A WORKABLE AXIOM FOR THE VIRUS

This is the title I chose for my personal blog, which is meant to give me an outlet for one of my favorite crafts – writing – plus to use an image from my favorite sport, golf.  Out of college, my first job was as a reporter for the Daily Astorian in Astoria, Oregon, and I went on from there to practice writing in all of my professional positions, including as press secretary in Washington, D.C. for a Democrat Congressman from Oregon (Les AuCoin), as an Oregon state government manager in Salem and Portland, as press secretary for Oregon’s last Republican governor (Vic Atiyeh), and as a private sector lobbyist.  This blog also allows me to link another favorite pastime – politics and the art of developing public policy – to what I write.  I could have called this blog “Middle Ground,” for that is what I long for in both politics and golf.  The middle ground is often where the best public policy decisions lie.  And it is where you want to be on a golf course.

“You don’t have to like it.  Just do it.”

That was a quote from my late father.  And, if you asked any of my four siblings for one of my father’s favorite sayings, they likely would come up with this one.

I clarify that my father was a great, positive influence on my life and, the quote above does not do him justice for his role in bringing up five children, including me.  I remember him fondly every day.

Still, the quote resonated with me this weekend as I thought again about the virus that plagues us.

The solution?  Get vaccinated.

Simple.  Yet, so controversial.

“You don’t have to like it.  Just do it.”
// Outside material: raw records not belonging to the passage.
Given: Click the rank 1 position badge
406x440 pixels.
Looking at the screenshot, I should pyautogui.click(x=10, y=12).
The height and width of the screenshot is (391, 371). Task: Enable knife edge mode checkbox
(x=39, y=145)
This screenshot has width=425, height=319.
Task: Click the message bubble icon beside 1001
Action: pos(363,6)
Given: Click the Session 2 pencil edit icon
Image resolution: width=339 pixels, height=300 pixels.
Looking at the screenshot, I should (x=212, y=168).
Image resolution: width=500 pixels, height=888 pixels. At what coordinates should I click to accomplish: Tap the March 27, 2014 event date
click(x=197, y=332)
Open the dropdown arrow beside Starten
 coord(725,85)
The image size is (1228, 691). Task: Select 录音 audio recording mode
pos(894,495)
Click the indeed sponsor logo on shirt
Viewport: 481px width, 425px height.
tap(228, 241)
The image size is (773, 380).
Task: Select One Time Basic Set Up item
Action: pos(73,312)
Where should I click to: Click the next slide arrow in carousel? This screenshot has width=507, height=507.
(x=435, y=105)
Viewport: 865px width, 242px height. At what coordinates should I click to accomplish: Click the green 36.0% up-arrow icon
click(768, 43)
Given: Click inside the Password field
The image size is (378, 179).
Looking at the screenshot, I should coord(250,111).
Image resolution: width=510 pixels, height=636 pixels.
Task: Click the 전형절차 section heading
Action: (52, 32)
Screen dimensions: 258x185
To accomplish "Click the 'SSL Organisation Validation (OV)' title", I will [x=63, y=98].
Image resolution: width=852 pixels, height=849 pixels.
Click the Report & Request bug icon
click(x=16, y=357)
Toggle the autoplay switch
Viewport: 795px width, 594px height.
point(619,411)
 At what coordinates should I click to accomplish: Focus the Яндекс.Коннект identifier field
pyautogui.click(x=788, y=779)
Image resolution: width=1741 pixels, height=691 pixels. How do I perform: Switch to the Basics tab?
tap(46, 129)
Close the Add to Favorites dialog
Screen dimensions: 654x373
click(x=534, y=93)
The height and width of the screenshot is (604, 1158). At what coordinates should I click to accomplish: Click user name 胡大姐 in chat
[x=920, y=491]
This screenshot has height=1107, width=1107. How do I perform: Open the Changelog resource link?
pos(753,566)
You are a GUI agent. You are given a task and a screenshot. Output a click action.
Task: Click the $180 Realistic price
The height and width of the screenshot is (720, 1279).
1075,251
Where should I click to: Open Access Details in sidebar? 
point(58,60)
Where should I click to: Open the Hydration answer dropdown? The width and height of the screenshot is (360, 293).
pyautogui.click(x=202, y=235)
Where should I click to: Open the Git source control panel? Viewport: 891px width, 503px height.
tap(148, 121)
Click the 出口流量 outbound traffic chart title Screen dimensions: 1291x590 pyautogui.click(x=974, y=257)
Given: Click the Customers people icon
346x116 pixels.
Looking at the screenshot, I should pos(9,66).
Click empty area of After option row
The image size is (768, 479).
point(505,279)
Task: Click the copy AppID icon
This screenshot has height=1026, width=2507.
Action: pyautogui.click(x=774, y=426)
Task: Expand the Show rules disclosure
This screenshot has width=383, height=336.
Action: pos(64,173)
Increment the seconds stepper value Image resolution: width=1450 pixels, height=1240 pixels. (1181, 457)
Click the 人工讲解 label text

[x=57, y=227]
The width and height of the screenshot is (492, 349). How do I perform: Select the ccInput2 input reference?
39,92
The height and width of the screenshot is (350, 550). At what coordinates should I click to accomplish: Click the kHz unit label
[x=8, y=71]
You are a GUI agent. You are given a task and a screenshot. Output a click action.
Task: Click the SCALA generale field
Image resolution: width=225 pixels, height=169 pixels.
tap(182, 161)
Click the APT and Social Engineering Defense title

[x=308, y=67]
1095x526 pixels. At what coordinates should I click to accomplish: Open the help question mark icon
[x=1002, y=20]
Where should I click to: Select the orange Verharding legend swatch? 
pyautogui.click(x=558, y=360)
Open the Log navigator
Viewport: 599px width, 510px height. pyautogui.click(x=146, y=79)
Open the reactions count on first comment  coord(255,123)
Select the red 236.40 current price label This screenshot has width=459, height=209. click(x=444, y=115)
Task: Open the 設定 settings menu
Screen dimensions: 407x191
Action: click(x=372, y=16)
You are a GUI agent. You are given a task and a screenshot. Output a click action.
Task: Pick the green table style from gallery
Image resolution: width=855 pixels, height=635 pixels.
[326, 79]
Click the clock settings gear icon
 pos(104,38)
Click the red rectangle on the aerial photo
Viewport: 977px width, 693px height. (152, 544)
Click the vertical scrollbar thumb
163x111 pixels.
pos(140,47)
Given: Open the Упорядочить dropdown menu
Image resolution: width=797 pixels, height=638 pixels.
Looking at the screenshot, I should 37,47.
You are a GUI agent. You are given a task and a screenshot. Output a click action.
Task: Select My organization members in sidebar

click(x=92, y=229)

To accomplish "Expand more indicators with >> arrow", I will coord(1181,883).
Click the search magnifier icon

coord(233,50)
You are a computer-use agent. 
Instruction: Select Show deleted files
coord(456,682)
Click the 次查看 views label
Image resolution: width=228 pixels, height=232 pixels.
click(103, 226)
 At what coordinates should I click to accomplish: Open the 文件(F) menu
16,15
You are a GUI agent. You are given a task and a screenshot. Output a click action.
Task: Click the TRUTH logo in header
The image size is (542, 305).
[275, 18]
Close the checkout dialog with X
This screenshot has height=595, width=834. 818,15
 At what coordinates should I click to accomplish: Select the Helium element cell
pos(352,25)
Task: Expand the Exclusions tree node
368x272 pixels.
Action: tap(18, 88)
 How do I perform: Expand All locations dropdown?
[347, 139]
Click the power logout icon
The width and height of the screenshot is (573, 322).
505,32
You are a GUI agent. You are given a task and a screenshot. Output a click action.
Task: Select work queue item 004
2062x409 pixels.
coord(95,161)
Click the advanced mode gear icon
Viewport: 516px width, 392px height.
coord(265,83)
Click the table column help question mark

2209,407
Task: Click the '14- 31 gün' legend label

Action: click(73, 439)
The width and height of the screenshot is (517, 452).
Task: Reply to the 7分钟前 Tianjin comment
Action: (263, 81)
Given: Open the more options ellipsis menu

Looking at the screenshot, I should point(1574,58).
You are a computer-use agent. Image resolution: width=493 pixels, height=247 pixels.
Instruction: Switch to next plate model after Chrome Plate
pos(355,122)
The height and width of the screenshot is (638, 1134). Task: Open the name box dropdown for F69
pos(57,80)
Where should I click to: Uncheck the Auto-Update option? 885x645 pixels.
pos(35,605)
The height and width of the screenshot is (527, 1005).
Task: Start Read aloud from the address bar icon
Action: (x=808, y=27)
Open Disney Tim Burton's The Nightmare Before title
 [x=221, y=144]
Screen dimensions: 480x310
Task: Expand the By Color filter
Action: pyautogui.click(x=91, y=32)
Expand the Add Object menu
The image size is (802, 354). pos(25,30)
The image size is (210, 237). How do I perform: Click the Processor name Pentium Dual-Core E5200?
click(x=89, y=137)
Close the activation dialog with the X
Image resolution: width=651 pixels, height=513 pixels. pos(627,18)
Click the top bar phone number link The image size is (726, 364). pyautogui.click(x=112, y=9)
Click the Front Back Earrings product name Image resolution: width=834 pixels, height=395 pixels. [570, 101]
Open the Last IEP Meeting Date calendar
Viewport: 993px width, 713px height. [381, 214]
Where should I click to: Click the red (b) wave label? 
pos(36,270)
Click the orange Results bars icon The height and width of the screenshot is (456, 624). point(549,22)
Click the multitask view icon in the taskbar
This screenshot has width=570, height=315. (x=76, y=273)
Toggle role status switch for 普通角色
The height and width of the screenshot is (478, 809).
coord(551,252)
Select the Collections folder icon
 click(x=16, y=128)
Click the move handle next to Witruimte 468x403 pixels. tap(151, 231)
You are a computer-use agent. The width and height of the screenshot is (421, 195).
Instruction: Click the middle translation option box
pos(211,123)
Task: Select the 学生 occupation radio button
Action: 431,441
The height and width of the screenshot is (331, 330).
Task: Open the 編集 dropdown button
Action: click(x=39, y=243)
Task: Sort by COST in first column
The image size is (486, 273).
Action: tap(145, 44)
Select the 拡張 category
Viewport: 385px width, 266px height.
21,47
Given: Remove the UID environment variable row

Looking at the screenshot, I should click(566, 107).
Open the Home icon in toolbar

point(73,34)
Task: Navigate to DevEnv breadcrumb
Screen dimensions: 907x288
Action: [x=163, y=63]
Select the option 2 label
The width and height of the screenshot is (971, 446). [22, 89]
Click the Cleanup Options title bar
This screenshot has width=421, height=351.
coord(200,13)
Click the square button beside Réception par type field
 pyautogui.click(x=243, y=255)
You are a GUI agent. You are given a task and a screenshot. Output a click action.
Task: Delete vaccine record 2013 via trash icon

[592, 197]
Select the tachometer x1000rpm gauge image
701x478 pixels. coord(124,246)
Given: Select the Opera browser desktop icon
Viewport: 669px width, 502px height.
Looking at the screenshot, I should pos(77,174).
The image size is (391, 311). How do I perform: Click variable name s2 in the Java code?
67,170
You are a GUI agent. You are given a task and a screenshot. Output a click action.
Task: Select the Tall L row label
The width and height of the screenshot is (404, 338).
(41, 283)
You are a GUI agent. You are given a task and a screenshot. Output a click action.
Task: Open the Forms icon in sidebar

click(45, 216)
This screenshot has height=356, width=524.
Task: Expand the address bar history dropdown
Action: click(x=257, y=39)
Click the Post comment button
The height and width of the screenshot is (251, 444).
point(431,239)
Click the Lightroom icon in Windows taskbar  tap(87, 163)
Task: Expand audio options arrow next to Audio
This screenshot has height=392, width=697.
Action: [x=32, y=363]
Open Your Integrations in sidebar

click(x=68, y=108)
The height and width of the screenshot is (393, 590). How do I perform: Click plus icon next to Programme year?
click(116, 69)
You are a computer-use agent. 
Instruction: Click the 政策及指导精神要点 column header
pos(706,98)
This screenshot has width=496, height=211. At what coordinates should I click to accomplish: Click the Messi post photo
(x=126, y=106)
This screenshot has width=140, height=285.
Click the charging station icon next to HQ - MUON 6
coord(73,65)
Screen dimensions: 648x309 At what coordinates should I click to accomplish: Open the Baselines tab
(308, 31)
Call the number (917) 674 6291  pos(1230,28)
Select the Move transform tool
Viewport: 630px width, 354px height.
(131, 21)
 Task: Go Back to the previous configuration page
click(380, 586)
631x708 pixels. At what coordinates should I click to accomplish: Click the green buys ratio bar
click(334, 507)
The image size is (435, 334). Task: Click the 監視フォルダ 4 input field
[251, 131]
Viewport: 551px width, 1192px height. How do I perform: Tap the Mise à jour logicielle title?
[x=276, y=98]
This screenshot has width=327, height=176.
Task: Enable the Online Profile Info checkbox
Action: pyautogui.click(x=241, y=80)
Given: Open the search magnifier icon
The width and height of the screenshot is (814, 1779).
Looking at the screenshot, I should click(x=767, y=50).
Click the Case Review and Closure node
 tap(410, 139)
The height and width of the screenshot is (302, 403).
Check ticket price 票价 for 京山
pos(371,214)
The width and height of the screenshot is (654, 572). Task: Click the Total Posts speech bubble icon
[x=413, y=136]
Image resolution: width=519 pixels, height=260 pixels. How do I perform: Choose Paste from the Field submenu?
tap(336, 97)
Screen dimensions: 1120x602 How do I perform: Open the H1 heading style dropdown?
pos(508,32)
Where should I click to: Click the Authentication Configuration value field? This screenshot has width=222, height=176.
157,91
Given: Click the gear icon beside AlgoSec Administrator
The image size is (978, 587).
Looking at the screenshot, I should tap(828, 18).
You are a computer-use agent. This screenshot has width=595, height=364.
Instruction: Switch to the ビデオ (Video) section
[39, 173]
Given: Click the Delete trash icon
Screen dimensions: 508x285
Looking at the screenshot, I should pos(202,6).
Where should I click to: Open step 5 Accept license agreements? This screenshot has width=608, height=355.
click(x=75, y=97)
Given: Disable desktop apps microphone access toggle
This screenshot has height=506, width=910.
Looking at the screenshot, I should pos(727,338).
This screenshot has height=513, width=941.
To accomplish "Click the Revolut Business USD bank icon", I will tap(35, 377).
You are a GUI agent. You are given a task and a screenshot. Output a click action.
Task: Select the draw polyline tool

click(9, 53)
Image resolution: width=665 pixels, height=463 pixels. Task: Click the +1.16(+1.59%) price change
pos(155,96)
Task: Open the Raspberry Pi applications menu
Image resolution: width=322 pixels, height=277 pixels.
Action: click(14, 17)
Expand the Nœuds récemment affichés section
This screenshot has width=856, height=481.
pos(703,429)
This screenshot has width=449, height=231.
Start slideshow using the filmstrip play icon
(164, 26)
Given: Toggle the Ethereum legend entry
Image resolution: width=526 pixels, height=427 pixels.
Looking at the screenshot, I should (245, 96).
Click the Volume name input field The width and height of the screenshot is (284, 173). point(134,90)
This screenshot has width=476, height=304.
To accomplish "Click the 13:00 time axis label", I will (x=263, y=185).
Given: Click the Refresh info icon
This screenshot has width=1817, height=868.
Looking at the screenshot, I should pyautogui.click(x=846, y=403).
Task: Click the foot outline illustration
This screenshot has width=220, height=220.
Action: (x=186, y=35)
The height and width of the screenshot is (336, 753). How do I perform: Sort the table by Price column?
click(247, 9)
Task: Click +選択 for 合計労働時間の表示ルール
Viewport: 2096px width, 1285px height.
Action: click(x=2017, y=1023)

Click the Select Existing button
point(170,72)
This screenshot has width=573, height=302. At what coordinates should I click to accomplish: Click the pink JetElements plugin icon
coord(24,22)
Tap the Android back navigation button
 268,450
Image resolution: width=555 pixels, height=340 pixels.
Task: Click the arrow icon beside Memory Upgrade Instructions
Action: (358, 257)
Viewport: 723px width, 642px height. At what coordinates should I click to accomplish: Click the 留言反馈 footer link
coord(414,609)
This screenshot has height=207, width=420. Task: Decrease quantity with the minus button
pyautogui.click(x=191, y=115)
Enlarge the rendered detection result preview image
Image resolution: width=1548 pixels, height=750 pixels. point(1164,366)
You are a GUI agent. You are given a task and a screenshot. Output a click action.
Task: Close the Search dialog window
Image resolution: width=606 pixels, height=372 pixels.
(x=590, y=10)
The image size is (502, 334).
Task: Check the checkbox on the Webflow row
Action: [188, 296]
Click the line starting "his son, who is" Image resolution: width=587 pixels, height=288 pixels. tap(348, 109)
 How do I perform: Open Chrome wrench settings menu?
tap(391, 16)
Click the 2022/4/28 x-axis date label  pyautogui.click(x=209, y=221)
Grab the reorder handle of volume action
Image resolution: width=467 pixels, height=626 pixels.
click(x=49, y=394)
Finding health care policy equilibrium rests both on medical statistics and on public perceptions. Doing so involves three groups in society:

  • The largest group is the fully vaccinated. For most of us, the new variant is a serious nuisance, like an especially virile flu, but not much more than that.  It’s unpleasant (I know, because I have it), but, if this were the version of covid that hit everyone who got infected in 2020, no school or business would have closed.
  • The second group is the immune-compromised, even if they are vaccinated — including people with underlying conditions and the elderly. The risk to them remains high, and the extra care they have to take can be isolating.  But that’s the case with every contagion, including the flu.  We don’t re-order the society around it.
  • The third group is, of course, the unvaccinated. (I’m not including children under 5, who are still not eligible for a coronavirus vaccine.) Unvaccinated persons have now had a year to absorb all warnings and weigh all the arguments.  They’ve seen high-profile vaccine deniers — talk show hosts, Trumpian candidates — needlessly dying from a virus they chose to exploit.

The unvaccinated are like unrepentant smokers.  The U.S. has spent decades telling smokers they might get lung cancer.  We’ve plastered warnings everywhere.  Still, many persist.

To move citizens from group #3 to group #1 above, all that’s necessary is for everyone to heed my father’s axiom:  “You don’t have to like it.  Just do it.”